In product development, is it anyone's job to make a baby at work? No.

Is releasing a product anything like giving birth? No. (No one has to experience birth to know this.)

So why are we talking about babies at work? For these reasons:

  • Women don't belong in the workplace because they might get pregnant. We can't have that. Not at work.
  • Women also make men nervous about women's sexiness.
  • Women threaten men with their competence, so we need a metaphor that puts women down.

I already told the story of my very first day at work in Why Aren’t We Better at XP (or Almost Anything)? “Stop Making It Harder”. Sure, that was 1977.

But the more we talk about indivisible work when we use the metaphor of women and babies, the more we reinforce sexism at work.

I am sure that most of my readers are enlightened women and men and that anyone else's pregnancy, sexiness, or competence does not matter to you.

But the more we use this metaphor, the less congruent we are. Worse, the less effective we are.

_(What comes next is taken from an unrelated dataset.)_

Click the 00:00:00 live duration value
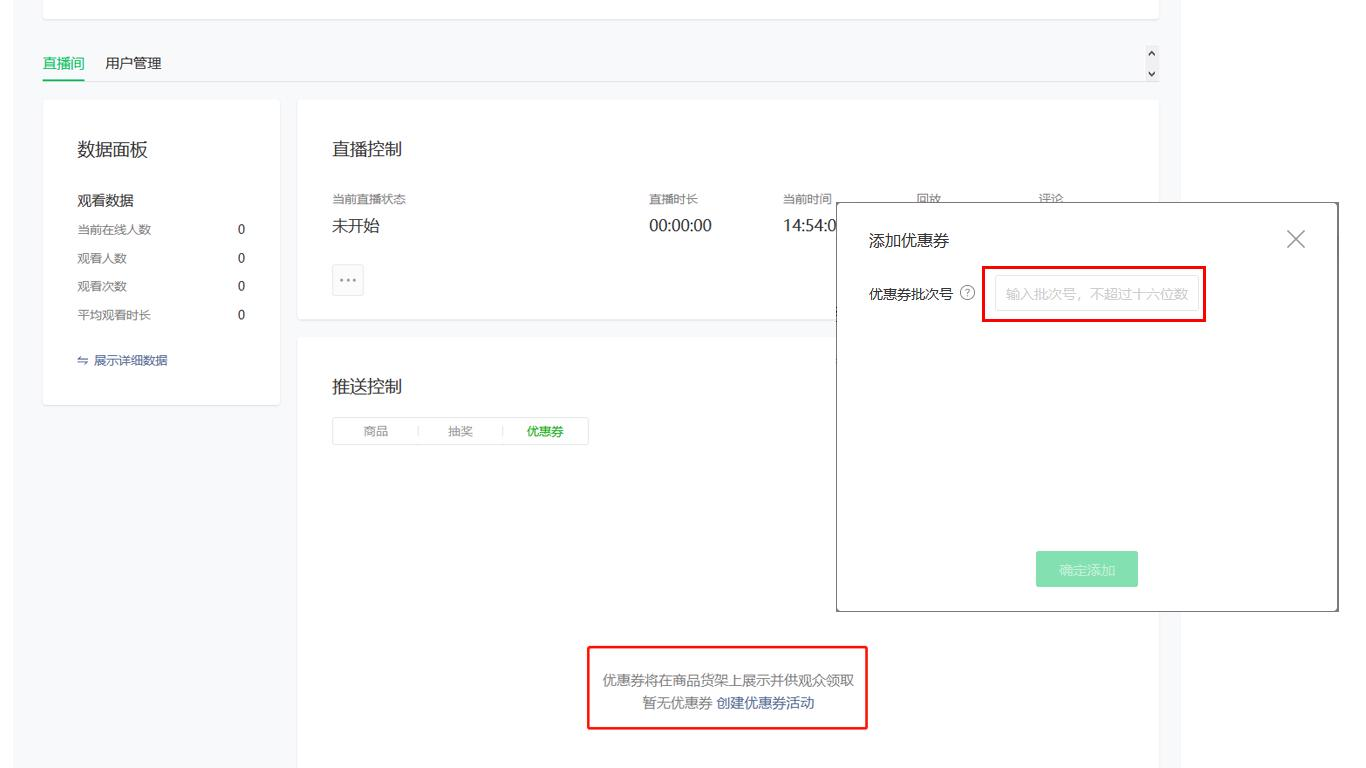This screenshot has width=1366, height=768. (680, 226)
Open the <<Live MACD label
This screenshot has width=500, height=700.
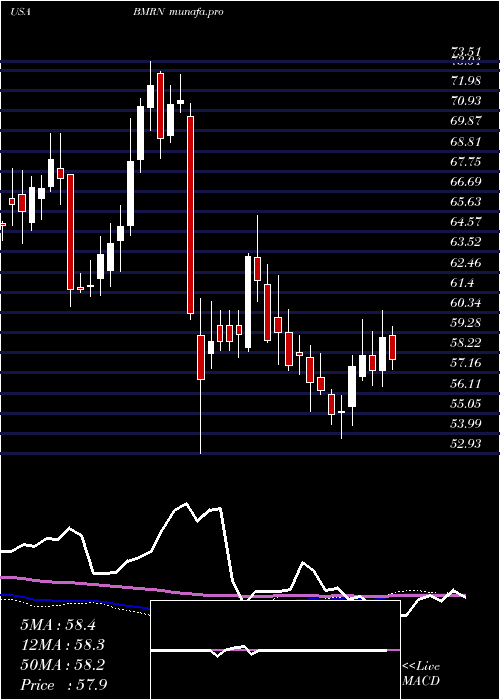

Besides, we know how to manage indivisible work. We swarm or mob/ensemble on the work as a team. That's because pregnancy has not one damn thing to do with product development. We are long past the time of a man leading a “surgical” team, the point of Fred Brooks' Mythical Man-Month.

It's time to retire these metaphors and reframe the discussion.

Reframe the Discussion

Metaphors can help us understand the work better. These unfortunate metaphors have met their expiration date. (See what I did there? I used a food or drug metaphor to discuss product development metaphors.)

Instead of dehumanizing our work, let's discuss how people—with all their creativity—can elevate the work. Why not discuss how to optimize creativity and collaboration to make the work go faster?

As for the construction metaphors, I don't yet have a great idea. I prefer the words create or develop for the work we do as teams. I'm still stuck on build or make, which reinforces the construction ideas. Maybe you have a better idea.

And as for indivisible work? Very little of that exists when teams of people collaborate. (See this series for how collaboration changes the product development game: See and Resolve Team Dependencies, Part 1: Inside the Team.)

Finally, let's discourage sexism and leave all this discussion of pregnancy outside of work. Product development has nothing to do with birth. We don't need to let the last century's metaphors reinforce the last century's beliefs. There's enough sexism already at work. Let's not make any more of it.

When you choose a metaphor, check to see what else that metaphor implies. You might be surprised by what other people infer.

4 thoughts on “Retire These Metaphors & Reframe the Discussion to be More Effective”

  1. Stefan Aebersold

    I really like this article. I’ve been using more inclusive wording for years.

    I would add that it’s time to stop using the phrase “Scrum Master”. And instead use more inclusive language like “Scrum Lead”.

    Stefan

  2. One of the other things that arises when we dehumanize people and the work is that it becomes much easier to talk about “optimization” and “efficiency” as if that is the goal – got to make those FTEs more efficient.

    But what if they are doing the wrong work to begin with? Or what if being “inefficient” in one area actually helps the system overall – there is variability and uncertainty in the work we do, we need to have the flexibility to respond QUICKLY.

    Thanks, as always!

    1. Jack, thanks. There’s such a difference between effectiveness and efficiency. (Why I wrote the portfolio book and the Modern Management Made Easy books.)

      The more I work with managers and teams, the more I realize we can respond quickly if: We have lower WIP so we can finish work, and we have right-sized our work. Hmm. I feel a blog post coming on.